§ RECORDS FOR THE TASK
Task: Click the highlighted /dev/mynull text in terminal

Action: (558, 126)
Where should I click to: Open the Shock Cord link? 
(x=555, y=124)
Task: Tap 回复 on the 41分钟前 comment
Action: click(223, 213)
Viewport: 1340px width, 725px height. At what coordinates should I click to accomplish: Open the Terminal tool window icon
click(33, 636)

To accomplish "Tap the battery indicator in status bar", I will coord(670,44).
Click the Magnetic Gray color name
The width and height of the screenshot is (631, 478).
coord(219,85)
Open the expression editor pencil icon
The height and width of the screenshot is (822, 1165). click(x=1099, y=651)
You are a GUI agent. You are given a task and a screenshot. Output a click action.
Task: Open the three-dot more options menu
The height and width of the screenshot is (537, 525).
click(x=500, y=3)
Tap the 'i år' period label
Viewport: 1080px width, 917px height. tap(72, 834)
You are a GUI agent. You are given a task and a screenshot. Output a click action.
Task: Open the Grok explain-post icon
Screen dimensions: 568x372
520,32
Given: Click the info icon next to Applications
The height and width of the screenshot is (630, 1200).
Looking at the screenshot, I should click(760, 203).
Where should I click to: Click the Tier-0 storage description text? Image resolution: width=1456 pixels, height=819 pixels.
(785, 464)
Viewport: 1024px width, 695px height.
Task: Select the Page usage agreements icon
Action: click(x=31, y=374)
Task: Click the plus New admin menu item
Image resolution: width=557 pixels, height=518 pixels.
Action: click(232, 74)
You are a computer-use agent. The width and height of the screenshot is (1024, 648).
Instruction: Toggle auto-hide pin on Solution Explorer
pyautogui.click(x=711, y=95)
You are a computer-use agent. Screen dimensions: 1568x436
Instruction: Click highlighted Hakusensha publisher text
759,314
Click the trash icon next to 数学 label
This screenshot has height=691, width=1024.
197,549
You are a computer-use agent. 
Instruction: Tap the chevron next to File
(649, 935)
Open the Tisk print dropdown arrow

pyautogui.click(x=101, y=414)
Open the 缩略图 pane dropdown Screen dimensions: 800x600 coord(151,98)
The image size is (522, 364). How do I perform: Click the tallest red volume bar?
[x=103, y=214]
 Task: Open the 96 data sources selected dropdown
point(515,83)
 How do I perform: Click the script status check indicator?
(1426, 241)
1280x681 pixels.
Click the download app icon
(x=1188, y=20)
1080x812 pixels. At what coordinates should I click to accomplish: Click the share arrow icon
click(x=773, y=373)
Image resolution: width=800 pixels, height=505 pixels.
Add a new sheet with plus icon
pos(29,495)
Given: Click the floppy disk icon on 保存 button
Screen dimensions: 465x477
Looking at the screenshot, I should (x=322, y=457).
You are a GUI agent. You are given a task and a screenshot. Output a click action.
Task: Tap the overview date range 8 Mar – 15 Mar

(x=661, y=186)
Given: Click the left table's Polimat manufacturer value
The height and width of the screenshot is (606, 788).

§ TO DO
Reprint the whole listing above exactly.

§ RESULT OF THE TASK
Task: Click the highlighted /dev/mynull text in terminal

Action: (558, 126)
Where should I click to: Open the Shock Cord link? 
(x=555, y=124)
Task: Tap 回复 on the 41分钟前 comment
Action: click(223, 213)
Viewport: 1340px width, 725px height. At what coordinates should I click to accomplish: Open the Terminal tool window icon
click(33, 636)

To accomplish "Tap the battery indicator in status bar", I will coord(670,44).
Click the Magnetic Gray color name
The width and height of the screenshot is (631, 478).
coord(219,85)
Open the expression editor pencil icon
The height and width of the screenshot is (822, 1165). click(x=1099, y=651)
You are a GUI agent. You are given a task and a screenshot. Output a click action.
Task: Open the three-dot more options menu
The height and width of the screenshot is (537, 525).
click(x=500, y=3)
Tap the 'i år' period label
Viewport: 1080px width, 917px height. tap(72, 834)
You are a GUI agent. You are given a task and a screenshot. Output a click action.
Task: Open the Grok explain-post icon
Screen dimensions: 568x372
520,32
Given: Click the info icon next to Applications
The height and width of the screenshot is (630, 1200).
Looking at the screenshot, I should click(760, 203).
Where should I click to: Click the Tier-0 storage description text? Image resolution: width=1456 pixels, height=819 pixels.
(785, 464)
Viewport: 1024px width, 695px height.
Task: Select the Page usage agreements icon
Action: click(x=31, y=374)
Task: Click the plus New admin menu item
Image resolution: width=557 pixels, height=518 pixels.
Action: click(232, 74)
You are a computer-use agent. The width and height of the screenshot is (1024, 648).
Instruction: Toggle auto-hide pin on Solution Explorer
pyautogui.click(x=711, y=95)
You are a computer-use agent. Screen dimensions: 1568x436
Instruction: Click highlighted Hakusensha publisher text
759,314
Click the trash icon next to 数学 label
This screenshot has height=691, width=1024.
197,549
You are a computer-use agent. 
Instruction: Tap the chevron next to File
(649, 935)
Open the Tisk print dropdown arrow

pyautogui.click(x=101, y=414)
Open the 缩略图 pane dropdown Screen dimensions: 800x600 coord(151,98)
The image size is (522, 364). How do I perform: Click the tallest red volume bar?
[x=103, y=214]
 Task: Open the 96 data sources selected dropdown
point(515,83)
 How do I perform: Click the script status check indicator?
(1426, 241)
1280x681 pixels.
Click the download app icon
(x=1188, y=20)
1080x812 pixels. At what coordinates should I click to accomplish: Click the share arrow icon
click(x=773, y=373)
Image resolution: width=800 pixels, height=505 pixels.
Add a new sheet with plus icon
pos(29,495)
Given: Click the floppy disk icon on 保存 button
Screen dimensions: 465x477
Looking at the screenshot, I should (x=322, y=457).
You are a GUI agent. You are given a task and a screenshot. Output a click action.
Task: Tap the overview date range 8 Mar – 15 Mar

(x=661, y=186)
Given: Click the left table's Polimat manufacturer value
The height and width of the screenshot is (606, 788).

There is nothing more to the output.